A peer-to-peer review issued on 28 May by the European Broadcasting Union (EBU) urges Finnish public broadcaster Yle to better “reflect the diversity of Finnish society, and the changes it is going through.”
The 70-page report evaluates Yle’s management practices and content according to public service values defined by the EBU three years ago. The paper is based on a self-assessment carried out by Yle and a visit to Helsinki by an international group of peers in January. The team included six broadcasting executives, consultants and specialists from Austria, Belgium, France, Ireland and the Netherlands.
In their view, “Yle programmes/content should better reflect Finnish society in all its developments and diversity. Minorities such as the immigrant populations are not really represented. Yle should work on diversity and adopt a segmented vision of its audiences to better understand their needs and expectations.”

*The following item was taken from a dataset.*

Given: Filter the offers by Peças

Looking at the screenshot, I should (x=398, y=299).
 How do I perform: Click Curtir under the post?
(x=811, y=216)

Yle, which the paper defines as a “national free-to-air public media service company,” currently offers news in Finnish, Swedish, Sámi, Karelian, English, Russian and Finnish Sign Language, as well as short weekly programmes in the Finnish Roma language and classical Latin.
Equality plan falls short
While praising Yle for “doing a good job” on gender equality and opportunities, the report’s authors say the company’s “next challenge is to diversify its staff according to age, origin, and culture to reflect changes in Finnish society over the last decade yet without losing in internal cohesion.”
They note that Yle failed to achieve the goals of its 2012-14 Equality Plan, which was aimed at turning the company into a more diverse workplace. “The company remains very homogenous in terms of age, ethnic and cultural backgrounds,” they observe.
With some 75 members in 56 countries, the EBU is best known as organiser of the Eurovision Song Contest.